Иной раз не хватало присутствия духа, и мы продолжали работать просто в силу привычки. Наши пациенты тоже находились в подавленном состоянии и переносили свои страдания с меньшим терпением. Их отношение к персоналу больницы заметно переменилось, и на фронт они возвращались с нескрываемой неохотой.
Однако Псков не изменился. Дни стояли холодные и солнечные. На реке Великой пилили лед, чтобы заполнить им погреба. Жужжание пил, крики рабочих далеко разносились в прозрачном воздухе. Вереницы крестьянских саней, нагруженных с помощью крючьев огромными голубыми кубами льда, со скрипом поднималась вверх по высокому берегу реки. Мягкий, пушистый снег лежал в полях по пояс. В домах жарко горели в печках сухие дрова, потрескивала мебель и деревянные оконные рамы. Люди старались не выходить на улицу без особой нужды. Редкие пешеходы быстро шагали, высоко подняв воротники и пряча руки в карманы.
Я не боялась холодов. Каждый день ходила в лес на лыжах. Эти прогулки имели для меня особую прелесть. Снега было так много, что, когда я прокладывала путь между деревьев, мне казалось, что я карабкаюсь на их вершины. Ближе к сумеркам солнце становилось огромным огненным кругом, мелькающим за черными стволами, а лиловые тени делались особенно резкими. По дороге домой я наблюдала, как сгущается синий зимний вечер и загораются звезды.
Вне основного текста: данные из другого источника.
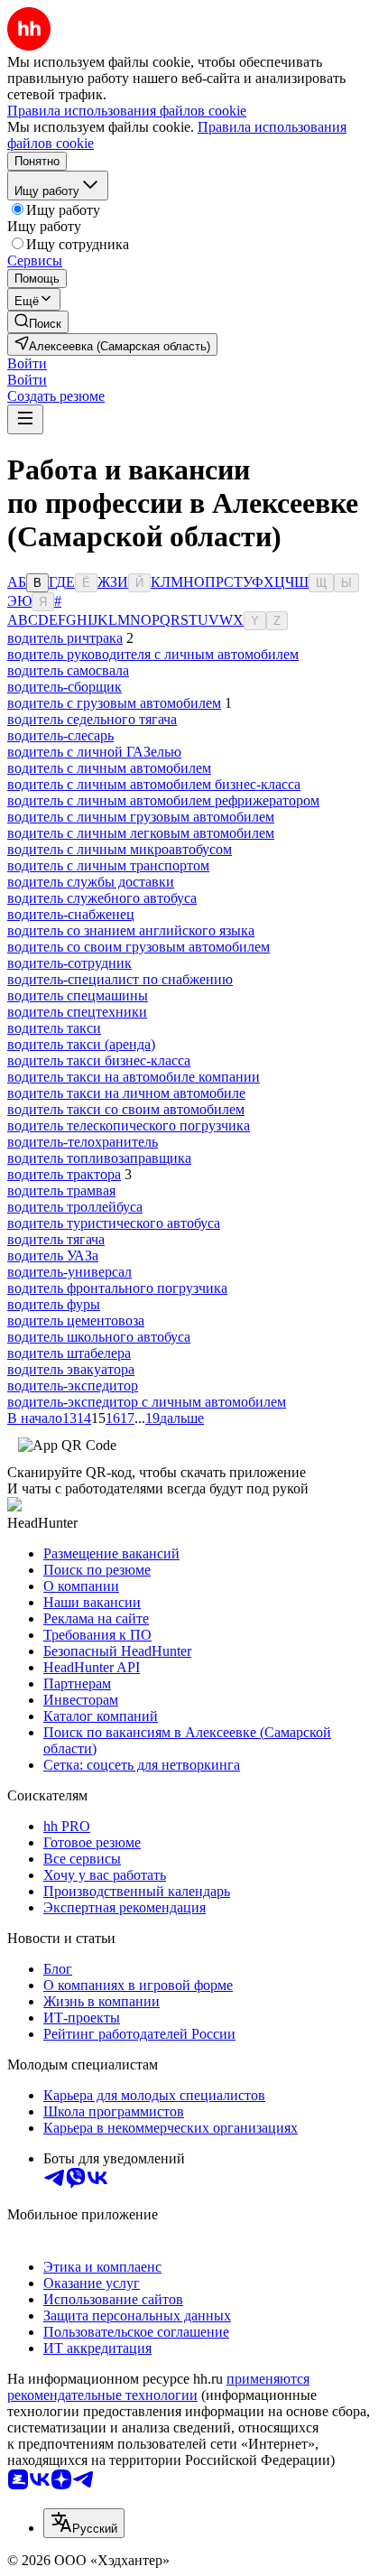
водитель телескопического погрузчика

Однажды, возвращаясь с одной из таких прогулок, я услышала сообщение о смерти Распутина. Не помню, кто рассказал мне об этом, но отчетливо помню небывалое волнение в больнице. Никогда не забыть мне и неясные, противоречивые слухи, которые ползли в тот вечер по городу и придавали еще более зловещий оттенок тайному исчезновению этой одиозной фигуры, бывшей объектом столь давней, сильной и всеобщей ненависти, которую теперь обвиняли во всех бедах, выпавших на долю России. Весть о его смерти везде встречали с радостью, даже истеричной; люди на улицах обнимались, как на Пасху, а женщины плакали.